Qストレスによって記憶がなくなることはありますか?
ストレスにより、解離性健忘症や一過性全健忘などの記憶障害になることもあります。一時的に記憶をなくすだけでなく、日常生活に支障が生じることもあるため注意が必要です。
Qストレスで記憶を失う原因は何ですか?
強いストレスにより、脳の中の記憶をつかさどる海馬の細胞生成が阻害され、記憶を失うことがあると考えられています。また、新しい記憶を保持しにくくなることもあるため、学習が難しくなる恐れもあります。
Qストレスで認知症になる可能性はありますか?
認知症は過度のストレスによっても発症リスクが高まるといわれています。ストレスによりストレスホルモンと呼ばれるコルチゾールの分泌が活発になり、海馬の細胞生成を阻害することが原因とされています。
Qストレスは認知症の進行を早めますか?
ストレスによりコルチゾールの分泌が過剰になると、記憶力や認知機能の低下を招きます。すでに認知症を発症している場合なら、進行を早めることにもなりかねません。
記憶障害の予防のためにもストレス解消を心がけよう
ストレスにより記憶力や認知機能の低下を招き、記憶障害を発症することがあります。

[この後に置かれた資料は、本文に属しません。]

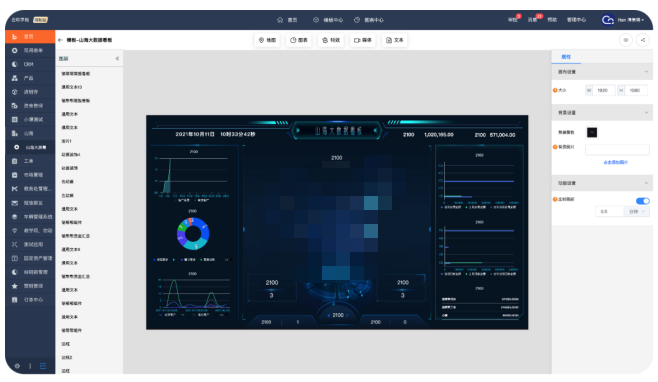The height and width of the screenshot is (382, 658).
Task: Click the map (地图) toolbar button
Action: click(x=267, y=40)
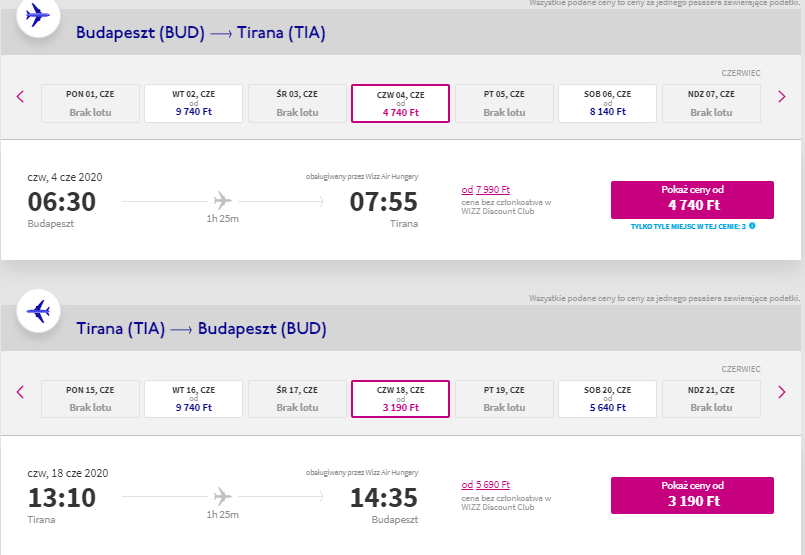Open the od 7 990 Ft non-member price link
The image size is (805, 555).
pyautogui.click(x=486, y=189)
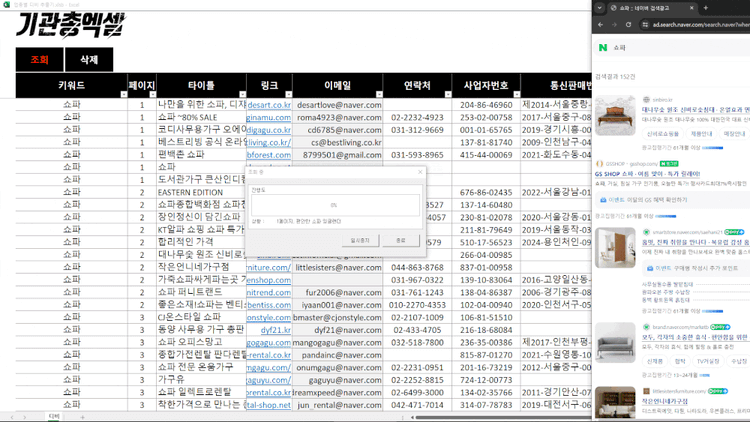Close the 소파 네이버 검색광고 tab
Screen dimensions: 750x422
(x=692, y=8)
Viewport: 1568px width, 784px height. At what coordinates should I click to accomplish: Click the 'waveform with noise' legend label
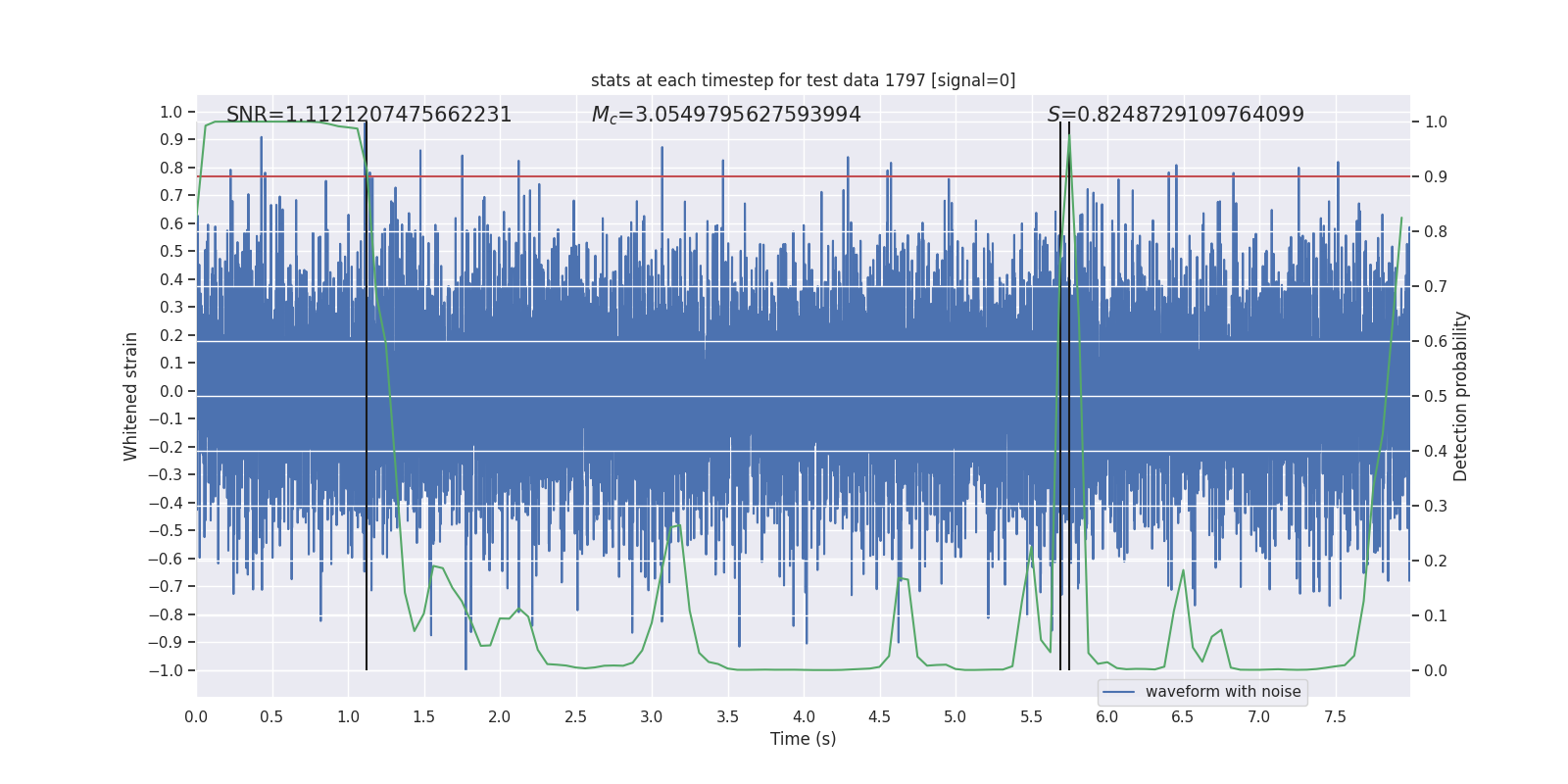(x=1223, y=692)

また、抑うつ状態や認知症のリスクを高める恐れもあるため注意が必要です。ストレスを受けていると感じたときは、まずは原因を突き止めるように努めましょう。ストレスにより記憶障害などの症状を感じているなら、早めに病院を受診することも大切です。
認知症の発症率は高く、誰もがなりえます。ストレスを適度に解消することで予防につなげることも大切ですが、正しい知識を得ることも重要です。ぜひ最新研究にも注目してみてください。